Antes, a lei determinava que a prisão preventiva poderia ser determinada "como garantia da ordem pública, da ordem econômica, por conveniência da instrução criminal ou para assegurar a aplicação da lei penal, quando houver prova da existência do crime e indício suficiente de autoria e de perigo gerado pelo estado de liberdade do imputado" (CPP, art. 312). Além disso, "poderá ser decretada em caso de descumprimento de qualquer das obrigações impostas por força de outras medidas cautelares" (§ 1º). Em todo caso, a decisão "deve ser motivada e fundamentada em receio de perigo e existência concreta de fatos novos ou contemporâneos que justifiquem a aplicação da medida adotada" (§ 2º).
Agora, a lei estabelece que "devem ser considerados na aferição da periculosidade do agente, geradora de riscos à ordem pública: I - o modus operandi, inclusive quanto ao uso reiterado de violência ou grave ameaça à pessoa ou quanto à premeditação do agente para a prática delituosa; II - a participação em organização criminosa; III - a natureza, a quantidade e a variedade de drogas, armas ou munições apreendidas; ou IV - o fundado receio de reiteração delitiva, inclusive à vista da existência de outros inquéritos e ações penais em curso" (§ 3º).
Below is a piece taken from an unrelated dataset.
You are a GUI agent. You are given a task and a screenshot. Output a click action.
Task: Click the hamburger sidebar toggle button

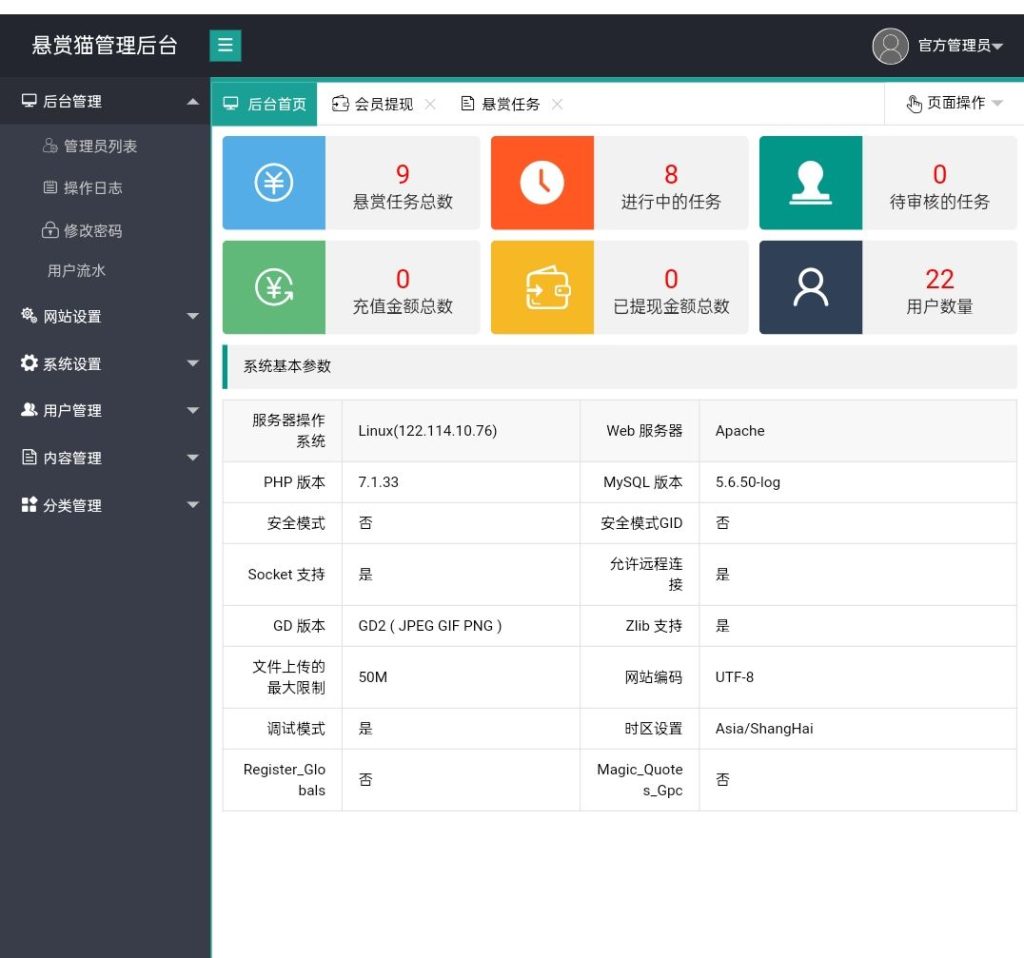225,45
A novidade é bem recebida pois, ao indicar circunstâncias objetivas de atenção, tenta evitar considerações abstratas, pessoais ou ideológicas do magistrado como fundamentos da decisão que priva alguém de sua liberdade. Essa preocupação fica clara no novo § 4º: "é incabível a decretação da prisão preventiva com base em alegações de gravidade abstrata do delito, devendo ser concretamente demonstrados a periculosidade do agente e seu risco à ordem pública, à ordem econômica, à regularidade da instrução criminal e à aplicação da lei penal, conforme o caso". A norma já está em vigor.